PARIS — With no American visitors to show around the D-Day beaches or the Loire Valley’s chateaux, and no work on the immediate horizon, Paris tour guide Linda Zenou frets about how she’ll pay off a loan and continue to care for her ailing mother in the achingly lean months ahead.
“My situation is going to become completely inextricable,” she said. “We have nothing to live on.”
For growing numbers of businesses and individuals who depend on the global tourism industry, the question is not so much when the coronavirus pandemic will end but how and if they’ll survive until business picks up. In trying to fend off the virus, countries that put up entry barriers to tourists have done so at a mounting cost to themselves and others.
“It’s now survival of the fittest,” said Johann Krige, CEO of the Kanonkop wine estate in South Africa, where the drying up of wine-tasting tourists threatens dozens of wine farms around the historic town of Stellenbosch, near Cape Town.
“A lot of them are going to go under because they just don’t have sufficient cash flow,” Krige said.
Around the world, travel amid the pandemic is becoming a story of tentative steps forward in some places, but punishing steps back elsewhere, of “yes” to letting back visitors from places faring somewhat better against COVID-19 but not from others where outbreaks are flaring.
The result is an ever-evolving global mishmash of restrictions and quarantines, all of which are providing zero long-term visibility for businesses trying to make payrolls and for everyone in the industry from trinket sellers to luxury hotels.
In Australia, the government of Queensland, home to the Great Barrier Reef, barred visitors from Sydney starting Saturday because of a growing outbreak in the country’s largest city. Queensland tourism official Brett Kapernick predicted that could cost some businesses a 40% plunge in revenue.
“With this pandemic, the situation becomes fluid and therefore evolves weekly,” Kapernick said. “A week ago, we didn’t think we’d be facing a border closed to Sydney.”
While the Indonesian resort island of Bali tentatively opened up to domestic visitors on Friday, the beaches of Da Nang in Vietnam were deserted. The city locked down Tuesday to contain a cluster of nearly 100 cases.
Shorn of tourism’s lifeblood, some businesses already look doomed. Many of the luxury hotels in Rome’s historic center didn’t reopen in the late spring when Italy started allowing arrivals from elsewhere in the European Union and other select nations. Early in the pandemic, Italians who for years worked as dining room staff, cooks or maids at hotels instead sought farm work, picking fruit and vegetables.
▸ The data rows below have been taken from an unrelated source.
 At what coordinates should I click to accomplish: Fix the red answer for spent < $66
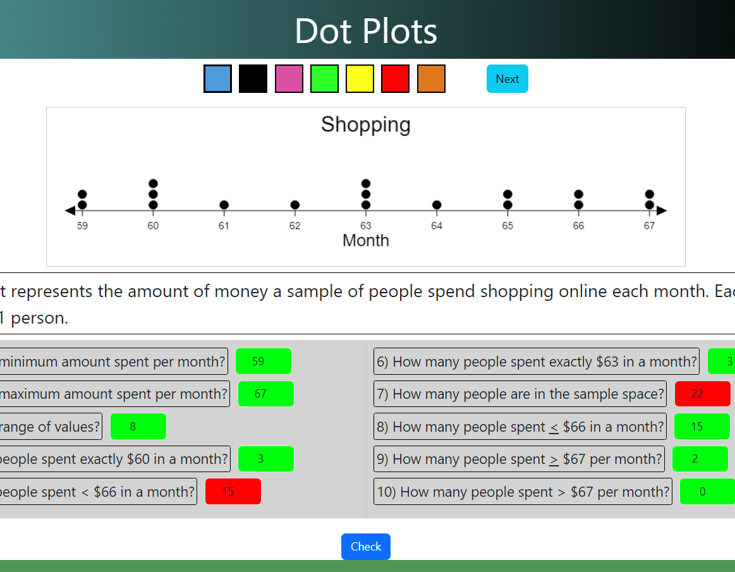(x=233, y=492)
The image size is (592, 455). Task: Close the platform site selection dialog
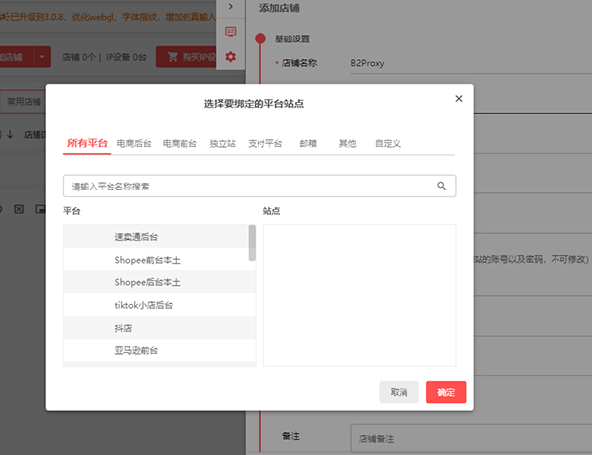click(x=458, y=98)
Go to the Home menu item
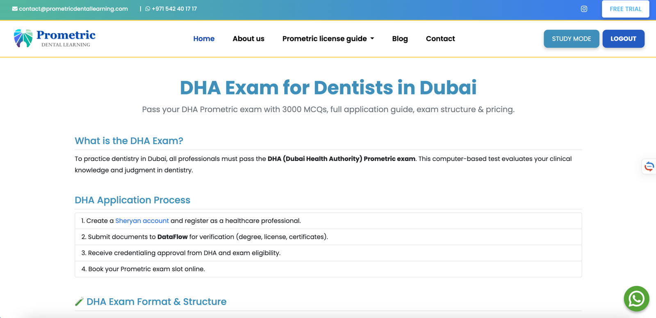This screenshot has width=656, height=318. [x=204, y=39]
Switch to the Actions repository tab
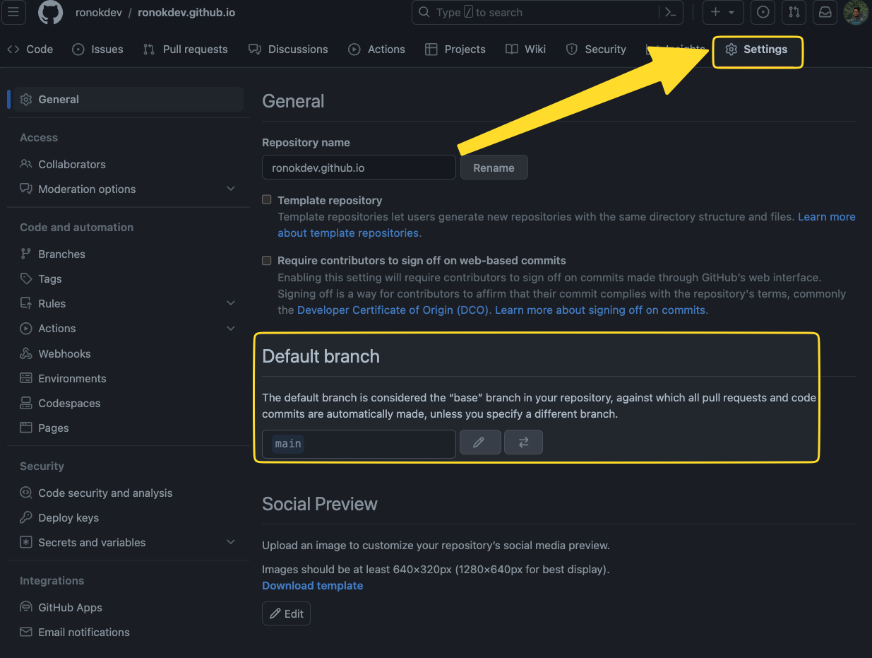872x658 pixels. [x=377, y=49]
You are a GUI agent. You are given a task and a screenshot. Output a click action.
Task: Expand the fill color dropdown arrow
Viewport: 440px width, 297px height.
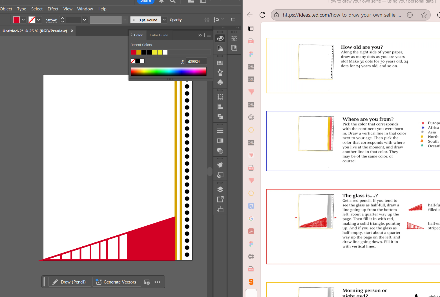tap(23, 20)
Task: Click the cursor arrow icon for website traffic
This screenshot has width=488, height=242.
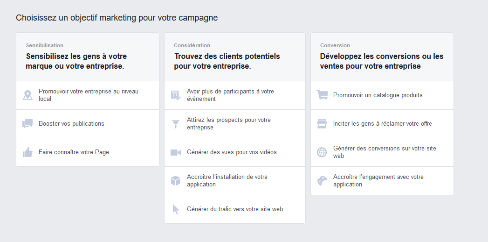Action: (x=176, y=209)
On Portugal’s Algarve coast, individual catastrophes also loom for the staffs of empty hotels, bars and restaurants which are losing hope that tourists will return quickly enough to keep them afloat. In a region almost entirely reliant on tourism, the unemployment rate has already jumped 230%.
And in Oxford, England, tour operator Frederick Laurie is clinging to British “stay-cationers,” optimistically describing them as “green shoots” in an otherwise bleak year. He concedes that their numbers will never make up for the ruinous plunge in foreign visitors who once thronged the university town before the coronavirus chased them away.
“It’s an extremely difficult time for us,” he says. His decade-old company, Footprints Tours, has seen revenues collapse by 70%.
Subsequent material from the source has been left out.